AI Usage and Security
Secure AI adoption in enterprise environments — data protection, governance, and best practices
Data Protection and Data Governance
A central question in enterprise AI adoption is what data is sent to language models and how it is processed. Cloud-based LLM services may store inputs for training purposes unless contractually agreed otherwise. Organizations must define clear policies on what types of data may be fed to AI tools — covering source code, customer information, and trade secrets. Softagram helps create practices that enable AI productivity benefits without compromising security.
Prompt Injection and Model Governance
Prompt injection attacks represent a new threat vector where malicious input directs a language model to act against the developer's or user's intent. In an enterprise context, this can mean leaking sensitive information or triggering uncontrolled actions in agent-based systems. A model governance framework defines which models are approved, how their versions are tracked, and what safety boundaries are set for usage. These practices are essential as AI becomes part of business-critical processes.

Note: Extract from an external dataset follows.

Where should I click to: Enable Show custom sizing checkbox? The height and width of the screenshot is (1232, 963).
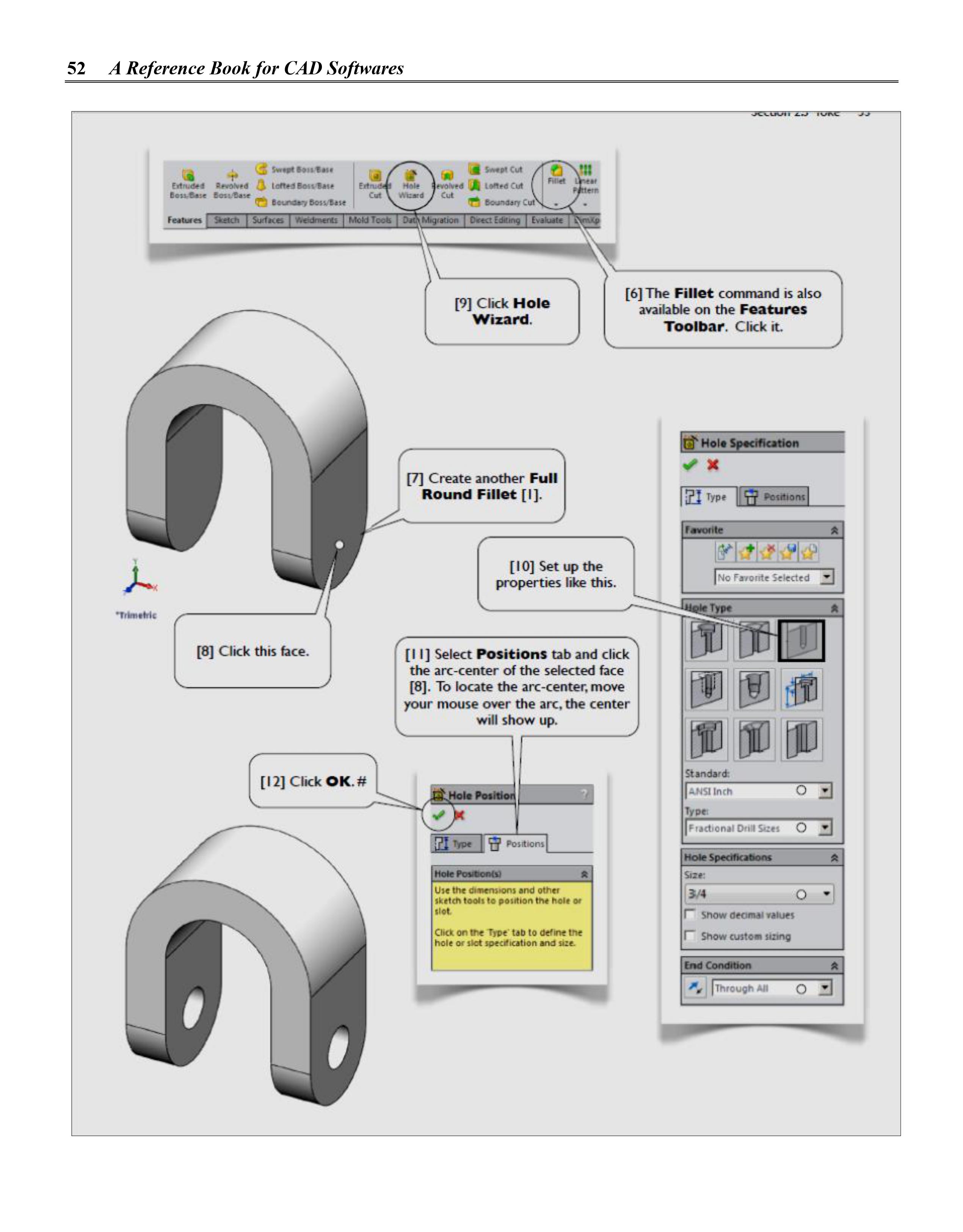click(690, 936)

GDPR and the Regulatory Landscape
The EU's General Data Protection Regulation and the upcoming AI Act set concrete requirements for enterprise AI use. Processing personal data through language models requires a legal basis, and high-risk applications must pass conformity assessments. At Softagram, we closely monitor regulatory developments and help our clients build AI practices that meet both current and future requirements. In practice, this means documented processes, risk assessments, and regular auditing.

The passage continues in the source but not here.